The right tools for the right job

Author: David Mulders

Having a kit of tools at your disposal as an inspector is an imperative part of your job.  From the specialized tools and equipment for UT/RT/ET, to the diverse range of tools used in Quality Control and visual inspection, there is an ever expanding number of items to make our jobs easier.

The flashlight, possibly the most ubiquitous tool in our arsenal, but not without its subtleties and issues. I try to keep a range of flashlights with me including a large flood lamp for confined spaces and night conditions, a standard trouble light for large scale inspections, a high lumen hand held flash light for general work and a two power penlight for close up and intricate inspection. Many inspectors strive to have the largest most powerful flashlight possible to perform their work, but in my experience it has shown that brighter is not always better, some flashlights leading to obscuring or washing out defects through the inspection. One of the key ways in which a flashlight helps in our inspection process is by casting a shadow through indications, this will highlight cracks and irregularities in the materials surface. Ensure that when you use a light source, it is appropriate for the level of inspection, manipulate the angle of light source throughout the inspection to produce the telltale shadows of a defect.

The ruler, once we have identified the location or existence of a defect or discontinuity we will need to report on its size and evaluate the extent of the indication.  I carry with me a 100’, 50’, 35’ measuring tape with metric and imperial measurements, a 12” steel machinists ruler and a 6” pocket ruler with holes ranging from 1/16” to ¼” for the assessment of indications.  I also carry a 12” flexible magnetic ruler, this helps as a reference when photographing and documenting defects for future considerations.

The mirror, the harder it is to see, the more likely there will be indications. Our mirror can be the difference between an educated guess and a clear view of the condition of a part or component, they let us see around corners and behind walls and can make all of the difference in an inspection.  I include a 12-30” extendable 2X3 rectangular mirror with lights as my go-to mirror, a 12-30” extendable 1” diameter mirror for smaller nozzles and openings, and a ½” dental mirror for small openings.  I also carry a 24” flexible camera that attaches to my cell phone for tube inspections and to verify the installation of internal parts.
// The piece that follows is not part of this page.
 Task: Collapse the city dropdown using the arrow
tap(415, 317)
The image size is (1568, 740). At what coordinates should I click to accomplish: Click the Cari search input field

Gauges, every visual inspector should have a set of gauges with them, the following include what I carry in my kit.  The fillet gauge is used to measure the toe/throat of a fillet weld to determine the effective weld size, a bridge cam can also be used to measure fillet weld sizes, as well as reinforcement, misalignment, depth or height of discontinuities and more! A versatile tool, but bulky and not optimal for all situations. Pit gauges or the commonly called V-WAC single weld gauge is excellent for determining underfill, oversized welds, depths of indications and more. A weld reinforcement gauge is designed to straddle butt welds and measure the reinforcement off of the parent material, these can also be used to measure fillet welds, but are very useful on piping and vessels to measure reinforcement. A High low gauge is used to measure the alignment of parent materials, and finally a socket weld gauge is used to determine the schedule of materials, and throat dimensions on socket welds. These gauges are optimal for the visual inspector, but have been very useful in the past to make clear reports when performing UT, RT, MT, PT and other NDE processes, they can help us to size defects, size weld thicknesses and materials and report on the welds we inspect.

Specialized equipment.

There is a myriad of specialized equipment that can come up for use during an inspection, and along with those items listed above I try to keep an inventory of any equipment that may come in handy on future inspections through my experience on previous jobs and throughout my career. The following are items that I keep handy when inspecting. An infrared thermometer is essential for monitoring preheat, interpass temperature, PWHT and consumable storage. A volt/amp meter is needed for checking adherence to weld procedures, verifying the output on a welding machine, and for performance qualification testing. A psychrometer or dewpoint meter can be used for drying and cleaning processes on pipelines, and determining relative humidity when welding is taking place to reduce hydrogen interference. An anemometer can be used to determine wind speeds when welding outdoors to ensure shielding gas coverage as many clients now have specifications for wind speed allowance using gas shielding processes. Micrometers, digital pit gauges and Calipers are irreplaceable for accurate measurement of  material thicknesses, part dimensions and sizing indications. Digital levels are an excellent way to give tangible data for plumb and level measurements. A magnetic field or Gaussmeter can be useful for determining sources of arc blow, and previous NDT testing.

Being prepared and having the right tools for the right job can make or break your process. Always be prepared and you will never be surprised.